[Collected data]
::::

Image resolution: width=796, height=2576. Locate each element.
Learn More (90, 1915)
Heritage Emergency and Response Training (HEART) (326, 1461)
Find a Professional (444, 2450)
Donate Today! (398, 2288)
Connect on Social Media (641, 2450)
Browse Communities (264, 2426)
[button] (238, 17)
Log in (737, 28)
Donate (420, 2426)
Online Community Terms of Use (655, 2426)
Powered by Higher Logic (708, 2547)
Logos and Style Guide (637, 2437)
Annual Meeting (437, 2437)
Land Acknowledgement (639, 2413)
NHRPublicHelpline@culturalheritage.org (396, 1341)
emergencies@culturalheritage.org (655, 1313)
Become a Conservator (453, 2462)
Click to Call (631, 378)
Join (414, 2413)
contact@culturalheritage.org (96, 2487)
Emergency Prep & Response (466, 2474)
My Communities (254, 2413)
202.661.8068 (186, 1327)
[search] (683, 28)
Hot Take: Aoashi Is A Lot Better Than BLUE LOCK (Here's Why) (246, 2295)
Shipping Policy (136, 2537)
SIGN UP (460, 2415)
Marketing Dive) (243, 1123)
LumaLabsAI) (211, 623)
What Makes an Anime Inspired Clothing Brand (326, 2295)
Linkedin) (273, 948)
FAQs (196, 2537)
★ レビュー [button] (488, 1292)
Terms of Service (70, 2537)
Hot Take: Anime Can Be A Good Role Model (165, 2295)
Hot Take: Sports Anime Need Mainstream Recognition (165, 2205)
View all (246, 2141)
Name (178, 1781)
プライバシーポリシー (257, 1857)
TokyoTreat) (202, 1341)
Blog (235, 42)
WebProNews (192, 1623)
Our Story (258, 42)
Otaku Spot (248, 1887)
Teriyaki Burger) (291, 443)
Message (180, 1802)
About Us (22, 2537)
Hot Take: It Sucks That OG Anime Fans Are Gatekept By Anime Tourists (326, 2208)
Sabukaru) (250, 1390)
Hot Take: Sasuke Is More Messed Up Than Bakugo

::::

▶ **Task statement**
Can you give every line above again, exactly as written?

▶ **Solution to this exercise**
Image resolution: width=796, height=2576. Locate each element.
Learn More (90, 1915)
Heritage Emergency and Response Training (HEART) (326, 1461)
Find a Professional (444, 2450)
Donate Today! (398, 2288)
Connect on Social Media (641, 2450)
Browse Communities (264, 2426)
[button] (238, 17)
Log in (737, 28)
Donate (420, 2426)
Online Community Terms of Use (655, 2426)
Powered by Higher Logic (708, 2547)
Logos and Style Guide (637, 2437)
Annual Meeting (437, 2437)
Land Acknowledgement (639, 2413)
NHRPublicHelpline@culturalheritage.org (396, 1341)
emergencies@culturalheritage.org (655, 1313)
Become a Conservator (453, 2462)
Click to Call (631, 378)
Join (414, 2413)
contact@culturalheritage.org (96, 2487)
Emergency Prep & Response (466, 2474)
My Communities (254, 2413)
202.661.8068 (186, 1327)
[search] (683, 28)
Hot Take: Aoashi Is A Lot Better Than BLUE LOCK (Here's Why) (246, 2295)
Shipping Policy (136, 2537)
SIGN UP (460, 2415)
Marketing Dive) (243, 1123)
LumaLabsAI) (211, 623)
What Makes an Anime Inspired Clothing Brand (326, 2295)
Linkedin) (273, 948)
FAQs (196, 2537)
★ レビュー [button] (488, 1292)
Terms of Service (70, 2537)
Hot Take: Anime Can Be A Good Role Model (165, 2295)
Hot Take: Sports Anime Need Mainstream Recognition (165, 2205)
View all (246, 2141)
Name (178, 1781)
プライバシーポリシー (257, 1857)
TokyoTreat) (202, 1341)
Blog (235, 42)
WebProNews (192, 1623)
Our Story (258, 42)
Otaku Spot (248, 1887)
Teriyaki Burger) (291, 443)
Message (180, 1802)
About Us (22, 2537)
Hot Take: It Sucks That OG Anime Fans Are Gatekept By Anime Tourists (326, 2208)
Sabukaru) (250, 1390)
Hot Take: Sasuke Is More Messed Up Than Bakugo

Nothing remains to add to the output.